**Exercise description:**
The required output is the exact text of the lines from the line containing "Image resolution: width=1905" through the final line below, inclusive, without pictures.

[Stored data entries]
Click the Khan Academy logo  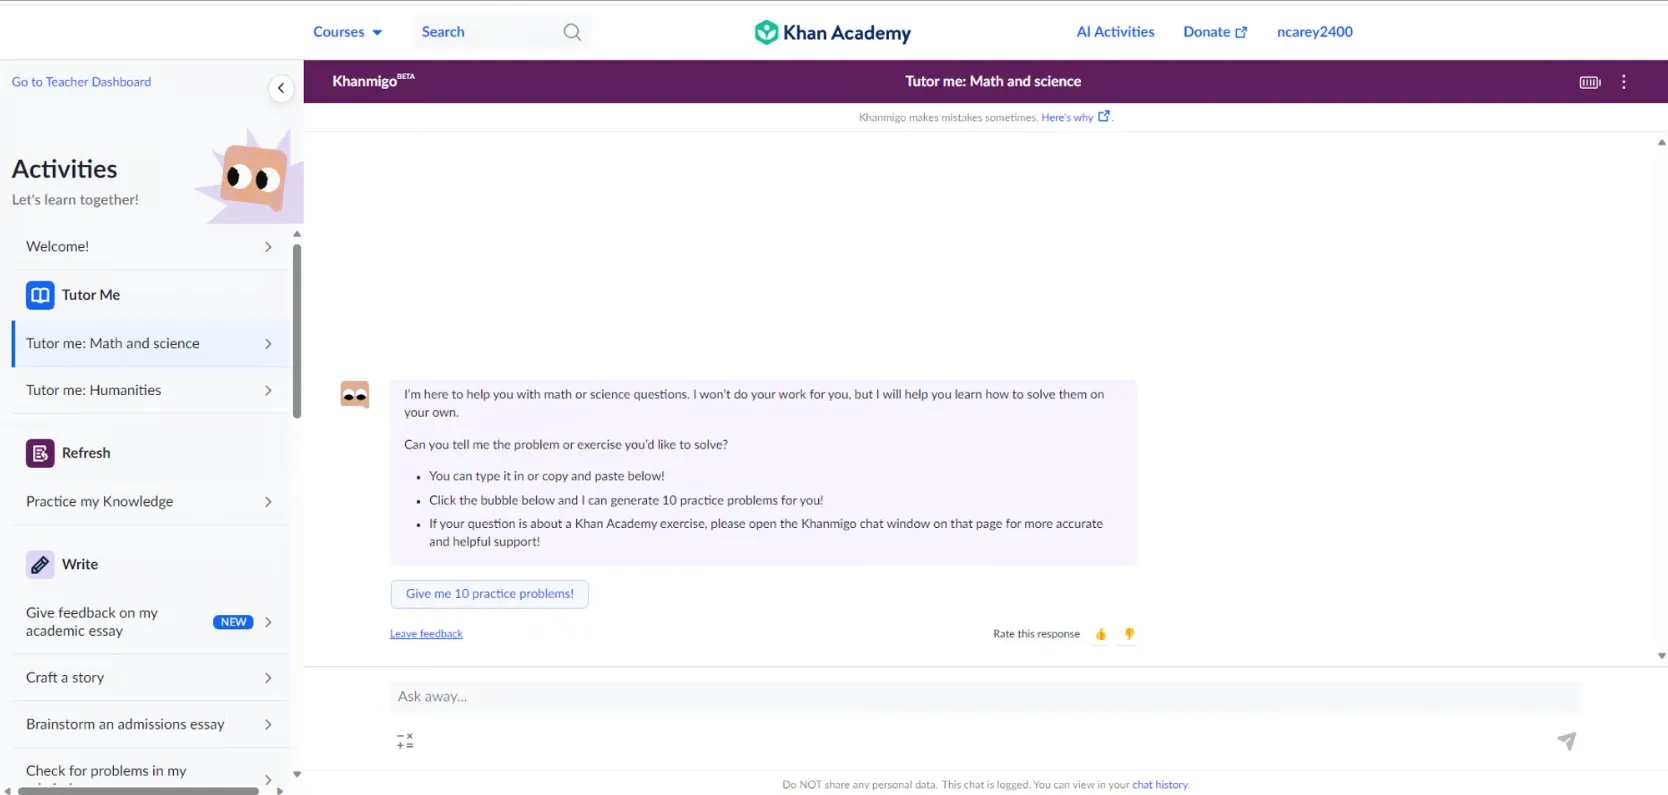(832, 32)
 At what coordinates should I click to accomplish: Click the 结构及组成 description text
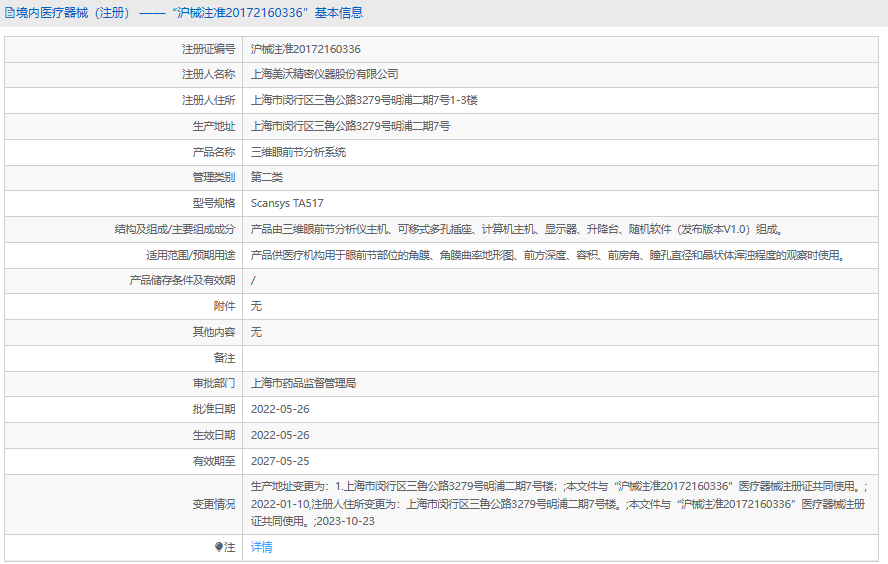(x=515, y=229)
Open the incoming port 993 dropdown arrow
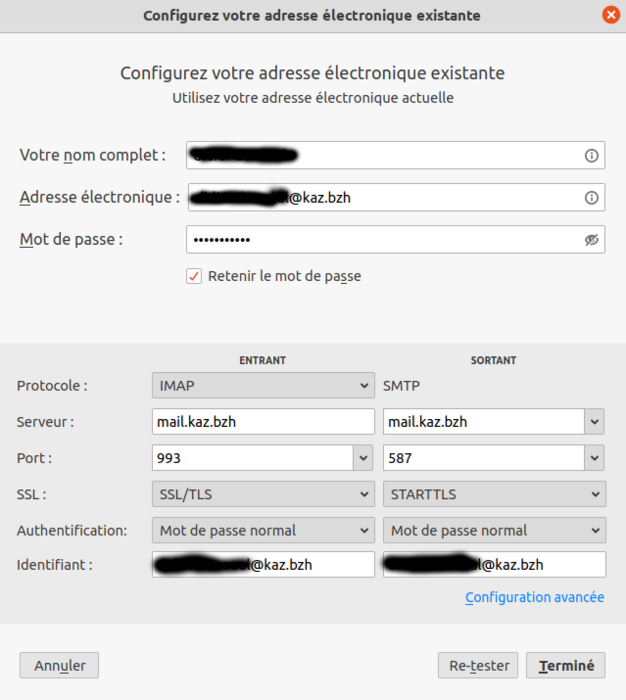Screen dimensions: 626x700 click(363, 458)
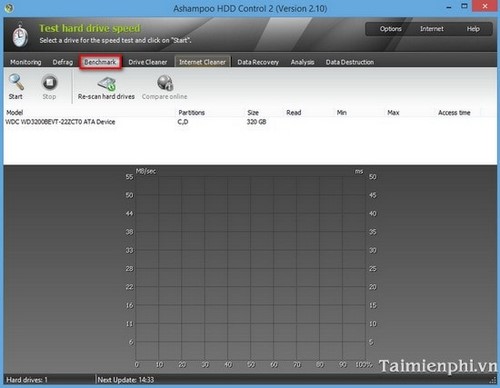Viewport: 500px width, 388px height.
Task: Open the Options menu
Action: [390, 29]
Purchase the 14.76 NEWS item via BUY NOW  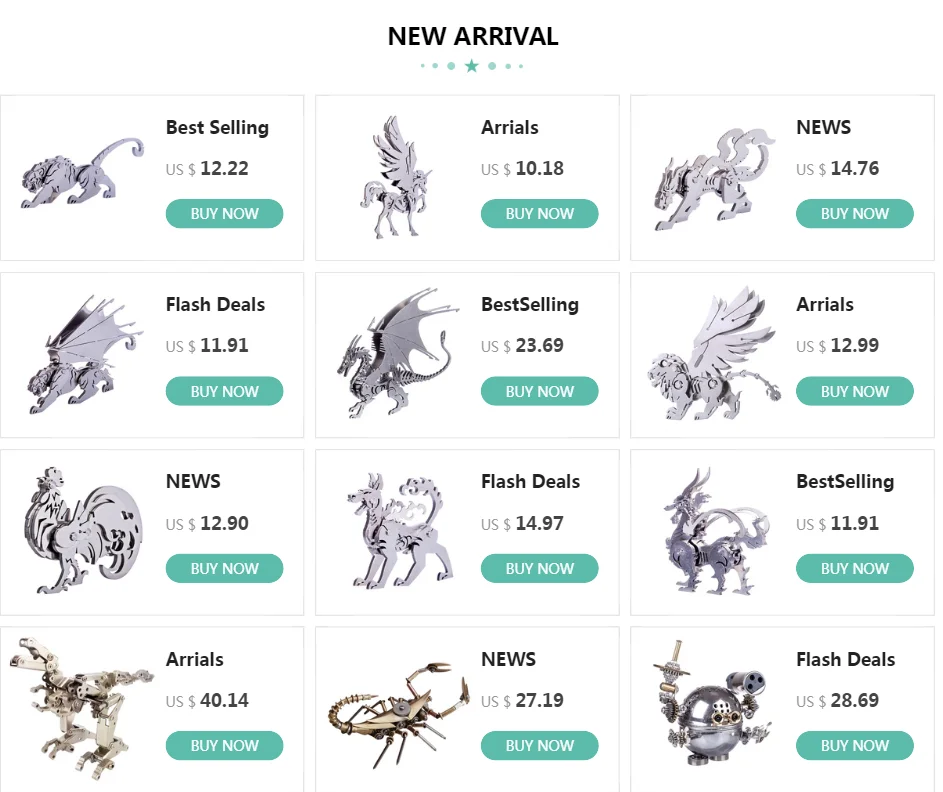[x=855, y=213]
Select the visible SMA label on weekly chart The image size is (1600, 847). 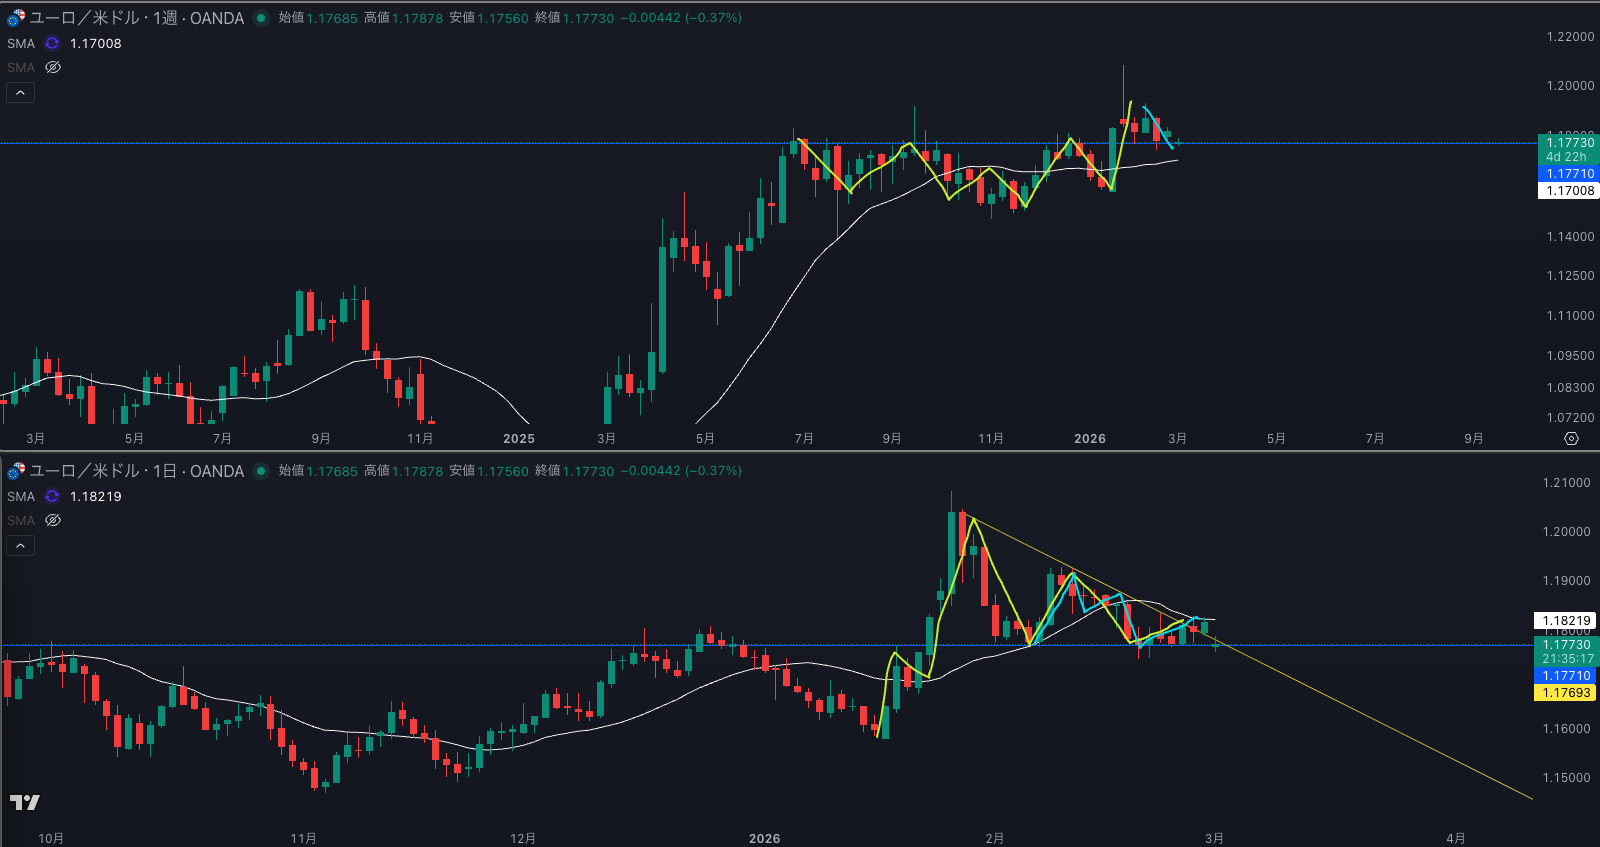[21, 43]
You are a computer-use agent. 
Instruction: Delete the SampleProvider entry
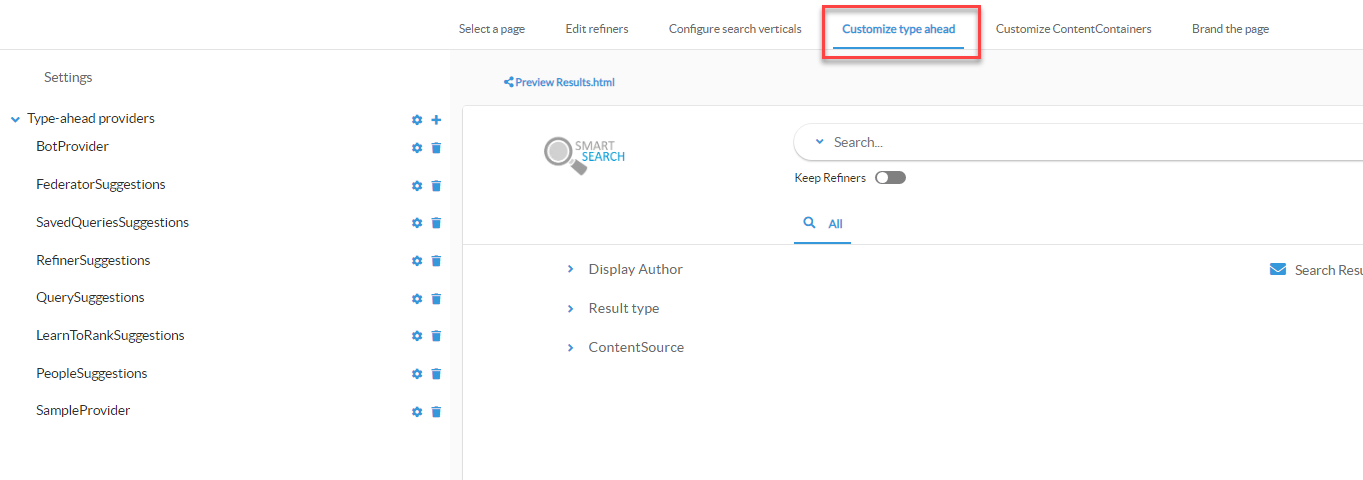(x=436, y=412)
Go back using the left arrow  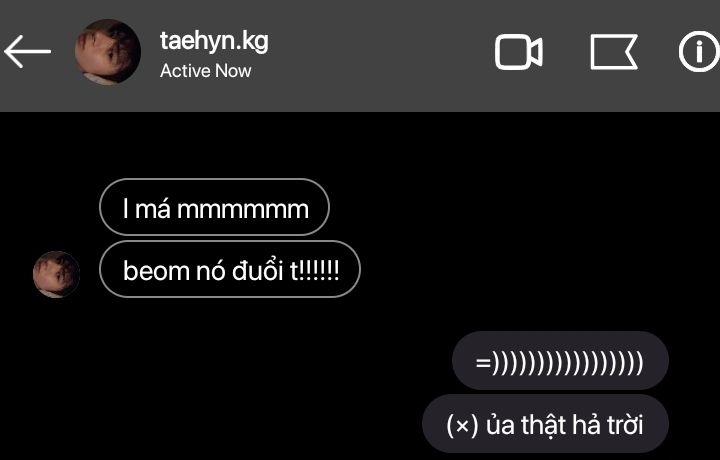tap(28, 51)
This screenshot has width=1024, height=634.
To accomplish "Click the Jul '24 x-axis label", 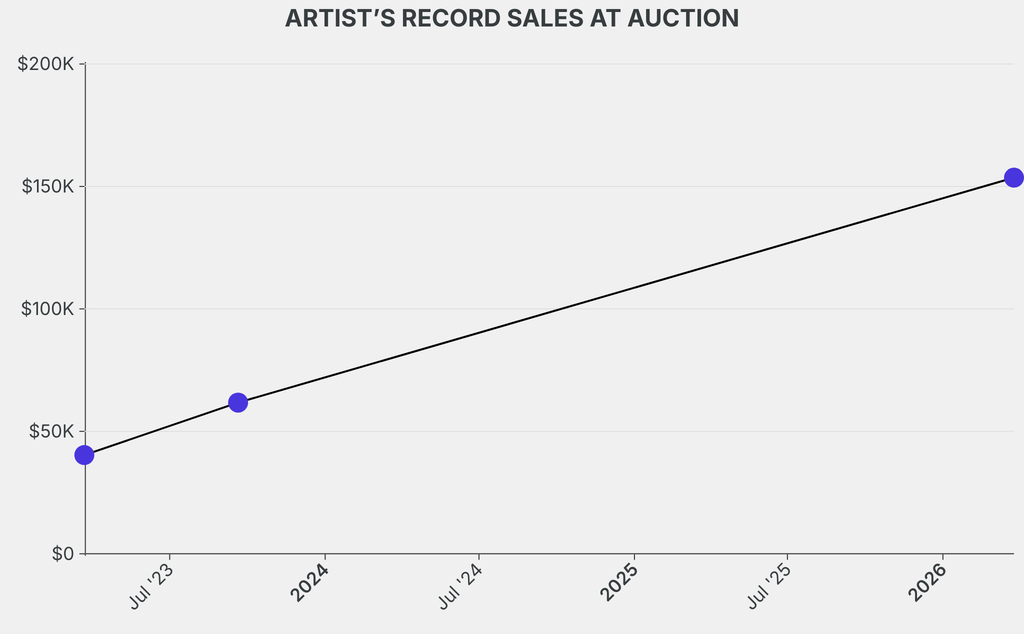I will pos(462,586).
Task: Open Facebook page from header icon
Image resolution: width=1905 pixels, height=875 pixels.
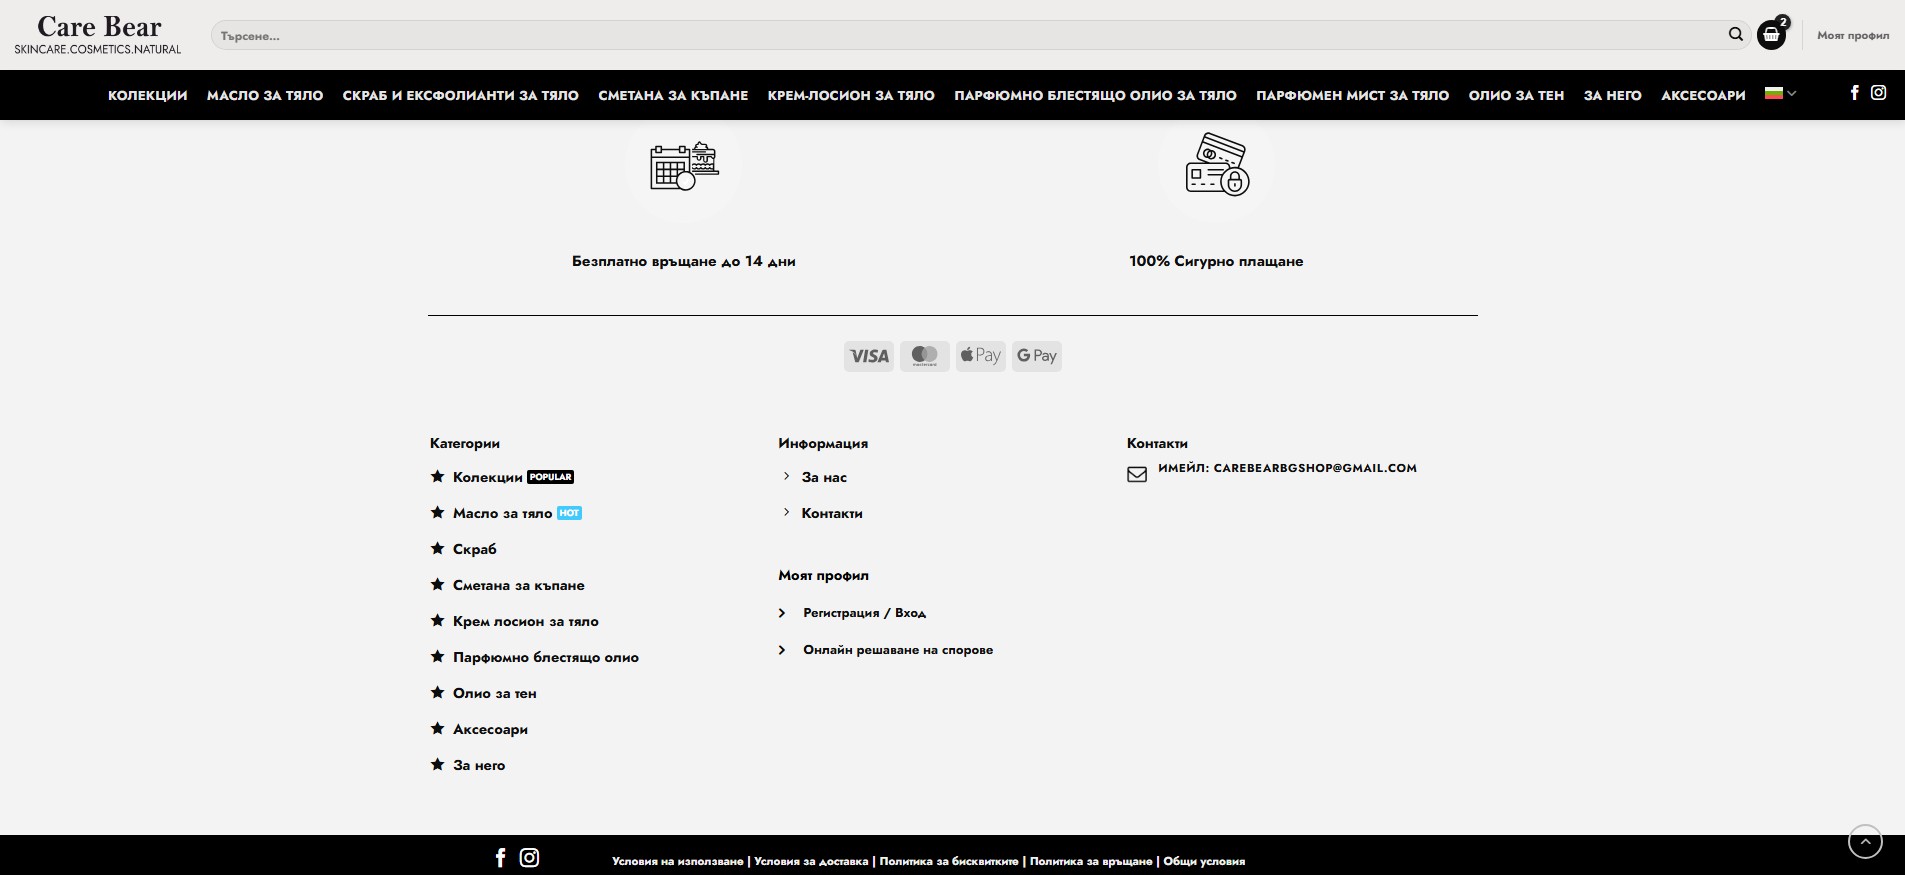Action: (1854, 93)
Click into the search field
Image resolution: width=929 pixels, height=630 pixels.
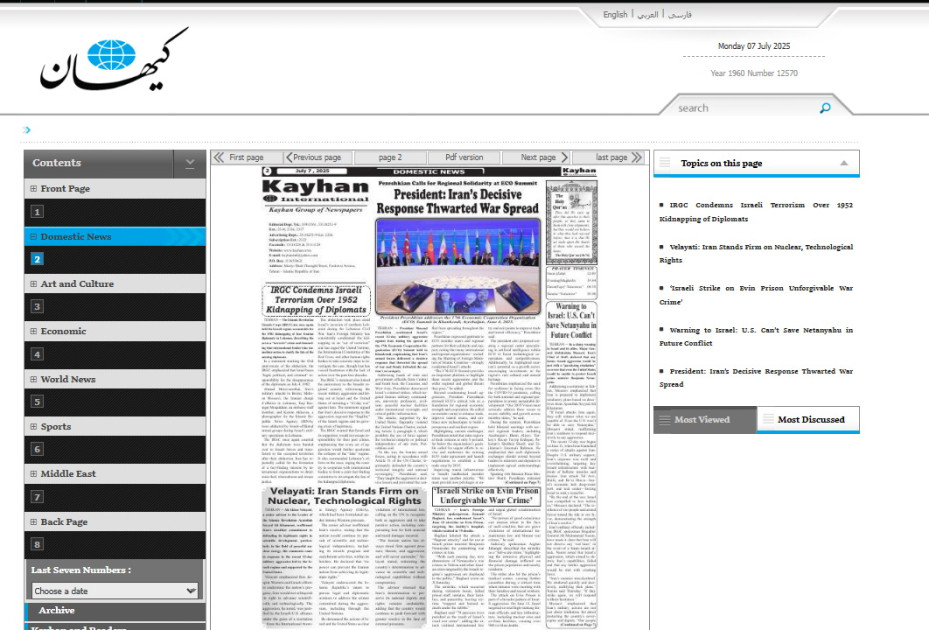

**Answer to this task:**
Image resolution: width=1905 pixels, height=875 pixels.
Action: (1854, 93)
Click into the search field
Image resolution: width=929 pixels, height=630 pixels.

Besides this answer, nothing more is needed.